[Source material]:
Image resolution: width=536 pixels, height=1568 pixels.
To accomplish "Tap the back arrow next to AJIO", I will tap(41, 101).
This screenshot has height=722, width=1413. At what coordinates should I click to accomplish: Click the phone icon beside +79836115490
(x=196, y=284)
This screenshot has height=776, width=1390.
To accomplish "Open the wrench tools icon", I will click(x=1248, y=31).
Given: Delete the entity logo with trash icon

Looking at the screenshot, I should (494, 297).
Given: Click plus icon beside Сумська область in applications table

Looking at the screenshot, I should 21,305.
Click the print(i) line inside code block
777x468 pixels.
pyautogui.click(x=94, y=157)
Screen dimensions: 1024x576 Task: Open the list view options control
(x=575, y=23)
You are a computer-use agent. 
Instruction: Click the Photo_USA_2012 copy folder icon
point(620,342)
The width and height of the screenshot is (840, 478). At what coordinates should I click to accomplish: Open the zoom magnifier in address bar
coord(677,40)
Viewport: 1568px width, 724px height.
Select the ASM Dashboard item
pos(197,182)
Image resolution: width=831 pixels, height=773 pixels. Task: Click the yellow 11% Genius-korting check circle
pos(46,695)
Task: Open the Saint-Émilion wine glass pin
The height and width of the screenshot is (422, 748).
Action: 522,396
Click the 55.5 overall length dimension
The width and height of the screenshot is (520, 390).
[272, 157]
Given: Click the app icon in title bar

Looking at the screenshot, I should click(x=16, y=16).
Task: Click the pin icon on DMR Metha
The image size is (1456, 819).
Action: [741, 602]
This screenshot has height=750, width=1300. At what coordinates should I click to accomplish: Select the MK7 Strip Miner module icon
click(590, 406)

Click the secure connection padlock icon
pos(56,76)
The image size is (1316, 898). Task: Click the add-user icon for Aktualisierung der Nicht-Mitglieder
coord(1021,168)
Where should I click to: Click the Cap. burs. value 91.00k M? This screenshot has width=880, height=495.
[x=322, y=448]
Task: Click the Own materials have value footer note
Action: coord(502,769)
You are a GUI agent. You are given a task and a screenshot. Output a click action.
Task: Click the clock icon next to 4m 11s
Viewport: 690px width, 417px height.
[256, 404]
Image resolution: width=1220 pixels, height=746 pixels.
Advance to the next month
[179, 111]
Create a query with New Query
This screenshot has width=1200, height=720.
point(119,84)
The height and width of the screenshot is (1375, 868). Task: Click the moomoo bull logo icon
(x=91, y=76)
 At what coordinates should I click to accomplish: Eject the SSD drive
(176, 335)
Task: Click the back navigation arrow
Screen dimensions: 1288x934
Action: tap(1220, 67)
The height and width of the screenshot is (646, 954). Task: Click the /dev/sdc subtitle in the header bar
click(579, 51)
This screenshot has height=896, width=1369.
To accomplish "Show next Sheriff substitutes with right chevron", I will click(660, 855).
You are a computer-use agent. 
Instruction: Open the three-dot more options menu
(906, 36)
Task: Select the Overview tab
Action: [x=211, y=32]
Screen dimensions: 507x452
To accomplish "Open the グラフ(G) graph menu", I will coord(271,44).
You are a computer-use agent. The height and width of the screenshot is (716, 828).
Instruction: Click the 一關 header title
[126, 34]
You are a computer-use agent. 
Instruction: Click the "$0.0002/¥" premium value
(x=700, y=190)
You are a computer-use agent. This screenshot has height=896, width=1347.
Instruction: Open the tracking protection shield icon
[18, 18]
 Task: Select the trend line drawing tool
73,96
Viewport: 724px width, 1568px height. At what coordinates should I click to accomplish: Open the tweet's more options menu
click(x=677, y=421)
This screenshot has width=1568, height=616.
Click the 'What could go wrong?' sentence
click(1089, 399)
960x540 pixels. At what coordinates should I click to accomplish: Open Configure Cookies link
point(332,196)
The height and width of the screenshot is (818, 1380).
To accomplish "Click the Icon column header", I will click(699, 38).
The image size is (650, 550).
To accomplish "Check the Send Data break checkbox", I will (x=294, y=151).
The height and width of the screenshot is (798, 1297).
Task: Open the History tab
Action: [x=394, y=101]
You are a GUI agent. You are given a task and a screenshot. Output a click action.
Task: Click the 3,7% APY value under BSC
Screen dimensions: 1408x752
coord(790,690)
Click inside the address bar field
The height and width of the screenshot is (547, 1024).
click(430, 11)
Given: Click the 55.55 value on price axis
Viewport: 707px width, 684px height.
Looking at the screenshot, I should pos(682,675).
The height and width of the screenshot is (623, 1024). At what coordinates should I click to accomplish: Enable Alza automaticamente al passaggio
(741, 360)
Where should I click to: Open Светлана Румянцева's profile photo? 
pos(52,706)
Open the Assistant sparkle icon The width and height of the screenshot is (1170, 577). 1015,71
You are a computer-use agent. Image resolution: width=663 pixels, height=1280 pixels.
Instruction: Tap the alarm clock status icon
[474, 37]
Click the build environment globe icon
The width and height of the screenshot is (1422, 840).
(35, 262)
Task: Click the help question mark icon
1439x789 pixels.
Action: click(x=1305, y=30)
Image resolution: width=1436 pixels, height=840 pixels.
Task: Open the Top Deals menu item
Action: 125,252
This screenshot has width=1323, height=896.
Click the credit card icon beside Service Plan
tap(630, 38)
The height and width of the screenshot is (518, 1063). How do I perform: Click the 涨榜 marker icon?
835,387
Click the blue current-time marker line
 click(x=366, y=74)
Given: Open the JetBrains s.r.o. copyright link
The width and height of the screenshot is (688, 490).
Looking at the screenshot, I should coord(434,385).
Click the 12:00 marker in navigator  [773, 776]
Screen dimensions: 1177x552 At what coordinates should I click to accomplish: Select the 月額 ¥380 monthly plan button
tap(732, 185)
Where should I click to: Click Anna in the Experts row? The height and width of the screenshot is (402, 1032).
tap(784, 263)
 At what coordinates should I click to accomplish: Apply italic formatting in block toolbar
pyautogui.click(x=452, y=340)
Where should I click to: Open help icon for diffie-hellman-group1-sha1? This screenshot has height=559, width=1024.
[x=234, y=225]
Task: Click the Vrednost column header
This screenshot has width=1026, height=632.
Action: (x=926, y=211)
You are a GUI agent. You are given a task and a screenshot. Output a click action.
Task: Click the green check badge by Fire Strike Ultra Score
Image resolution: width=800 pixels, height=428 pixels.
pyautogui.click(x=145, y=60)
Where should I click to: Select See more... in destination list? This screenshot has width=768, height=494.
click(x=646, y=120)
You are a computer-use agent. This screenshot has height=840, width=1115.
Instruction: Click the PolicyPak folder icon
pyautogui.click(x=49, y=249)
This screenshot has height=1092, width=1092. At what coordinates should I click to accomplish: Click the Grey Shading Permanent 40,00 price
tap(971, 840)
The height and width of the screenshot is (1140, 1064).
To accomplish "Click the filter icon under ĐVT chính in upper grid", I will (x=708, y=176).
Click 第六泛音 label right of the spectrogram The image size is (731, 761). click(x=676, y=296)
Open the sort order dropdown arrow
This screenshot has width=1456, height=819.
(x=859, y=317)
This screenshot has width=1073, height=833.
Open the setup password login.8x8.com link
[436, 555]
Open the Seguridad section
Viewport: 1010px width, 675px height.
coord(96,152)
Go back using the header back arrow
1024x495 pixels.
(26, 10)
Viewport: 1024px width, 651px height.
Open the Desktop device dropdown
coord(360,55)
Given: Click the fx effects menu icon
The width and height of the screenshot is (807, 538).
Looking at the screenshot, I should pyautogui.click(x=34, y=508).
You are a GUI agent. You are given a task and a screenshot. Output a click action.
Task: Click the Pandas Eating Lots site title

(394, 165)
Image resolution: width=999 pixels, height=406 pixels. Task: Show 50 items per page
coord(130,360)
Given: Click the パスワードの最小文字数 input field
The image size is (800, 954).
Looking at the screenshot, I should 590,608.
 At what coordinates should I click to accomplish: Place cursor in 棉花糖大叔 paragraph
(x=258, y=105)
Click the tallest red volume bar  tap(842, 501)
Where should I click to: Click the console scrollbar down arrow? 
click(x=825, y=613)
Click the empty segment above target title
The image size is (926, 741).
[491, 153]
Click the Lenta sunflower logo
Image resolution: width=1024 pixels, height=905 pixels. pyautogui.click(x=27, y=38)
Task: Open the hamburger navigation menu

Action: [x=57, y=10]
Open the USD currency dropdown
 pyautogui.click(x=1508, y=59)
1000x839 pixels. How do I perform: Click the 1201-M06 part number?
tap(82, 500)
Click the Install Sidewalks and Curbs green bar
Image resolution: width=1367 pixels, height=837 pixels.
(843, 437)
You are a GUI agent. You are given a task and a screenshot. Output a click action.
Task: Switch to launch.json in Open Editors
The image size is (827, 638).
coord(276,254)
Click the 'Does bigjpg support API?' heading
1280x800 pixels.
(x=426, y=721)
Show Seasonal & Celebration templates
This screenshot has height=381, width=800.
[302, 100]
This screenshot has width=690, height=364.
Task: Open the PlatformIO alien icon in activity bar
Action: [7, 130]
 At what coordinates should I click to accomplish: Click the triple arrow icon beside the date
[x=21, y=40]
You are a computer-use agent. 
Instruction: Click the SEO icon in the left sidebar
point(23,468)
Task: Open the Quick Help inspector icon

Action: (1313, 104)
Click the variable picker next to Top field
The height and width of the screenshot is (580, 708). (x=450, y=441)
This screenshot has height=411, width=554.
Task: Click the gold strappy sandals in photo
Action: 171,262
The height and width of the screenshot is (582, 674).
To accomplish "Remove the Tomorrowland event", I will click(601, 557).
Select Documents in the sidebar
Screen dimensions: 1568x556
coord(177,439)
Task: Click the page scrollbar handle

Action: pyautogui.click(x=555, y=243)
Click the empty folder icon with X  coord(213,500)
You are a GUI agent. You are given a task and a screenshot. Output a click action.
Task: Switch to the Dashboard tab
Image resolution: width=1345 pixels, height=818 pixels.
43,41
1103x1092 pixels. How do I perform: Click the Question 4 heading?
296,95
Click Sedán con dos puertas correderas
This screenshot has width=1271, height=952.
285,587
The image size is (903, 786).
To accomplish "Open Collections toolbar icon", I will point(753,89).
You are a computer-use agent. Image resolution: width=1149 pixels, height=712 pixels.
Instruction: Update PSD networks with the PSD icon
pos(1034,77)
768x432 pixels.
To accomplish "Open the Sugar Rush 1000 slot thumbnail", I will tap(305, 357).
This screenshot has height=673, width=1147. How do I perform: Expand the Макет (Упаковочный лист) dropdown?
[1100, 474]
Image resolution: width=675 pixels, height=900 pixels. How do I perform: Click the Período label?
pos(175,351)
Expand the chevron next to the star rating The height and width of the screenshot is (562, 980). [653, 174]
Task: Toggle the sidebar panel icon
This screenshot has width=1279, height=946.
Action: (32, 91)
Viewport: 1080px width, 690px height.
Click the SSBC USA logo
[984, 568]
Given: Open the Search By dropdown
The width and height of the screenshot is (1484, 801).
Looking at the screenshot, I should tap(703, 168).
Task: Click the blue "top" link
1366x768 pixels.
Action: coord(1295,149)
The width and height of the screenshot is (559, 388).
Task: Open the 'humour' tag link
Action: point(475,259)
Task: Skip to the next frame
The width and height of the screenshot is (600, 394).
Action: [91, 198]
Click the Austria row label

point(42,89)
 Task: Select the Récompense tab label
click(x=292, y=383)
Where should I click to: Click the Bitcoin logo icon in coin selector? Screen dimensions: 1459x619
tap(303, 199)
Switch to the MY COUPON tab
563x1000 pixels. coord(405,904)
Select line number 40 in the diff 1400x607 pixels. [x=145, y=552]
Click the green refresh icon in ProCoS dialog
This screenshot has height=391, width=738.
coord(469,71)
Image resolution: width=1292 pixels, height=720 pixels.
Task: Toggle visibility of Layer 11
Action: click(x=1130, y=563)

[Task goal]: From the line holding "Task: Click the green" to the line holding "Given: Click the fx effects menu icon", inclusive, restate each line above exactly as written.

[Final answer]:
Task: Click the green check badge by Fire Strike Ultra Score
Image resolution: width=800 pixels, height=428 pixels.
pyautogui.click(x=145, y=60)
Where should I click to: Select See more... in destination list? This screenshot has width=768, height=494.
click(x=646, y=120)
You are a computer-use agent. This screenshot has height=840, width=1115.
Instruction: Click the PolicyPak folder icon
pyautogui.click(x=49, y=249)
This screenshot has height=1092, width=1092. At what coordinates should I click to accomplish: Click the Grey Shading Permanent 40,00 price
tap(971, 840)
The height and width of the screenshot is (1140, 1064).
To accomplish "Click the filter icon under ĐVT chính in upper grid", I will (x=708, y=176).
Click 第六泛音 label right of the spectrogram The image size is (731, 761). click(x=676, y=296)
Open the sort order dropdown arrow
This screenshot has width=1456, height=819.
(x=859, y=317)
This screenshot has width=1073, height=833.
Open the setup password login.8x8.com link
[436, 555]
Open the Seguridad section
Viewport: 1010px width, 675px height.
coord(96,152)
Go back using the header back arrow
1024x495 pixels.
(26, 10)
Viewport: 1024px width, 651px height.
Open the Desktop device dropdown
coord(360,55)
Given: Click the fx effects menu icon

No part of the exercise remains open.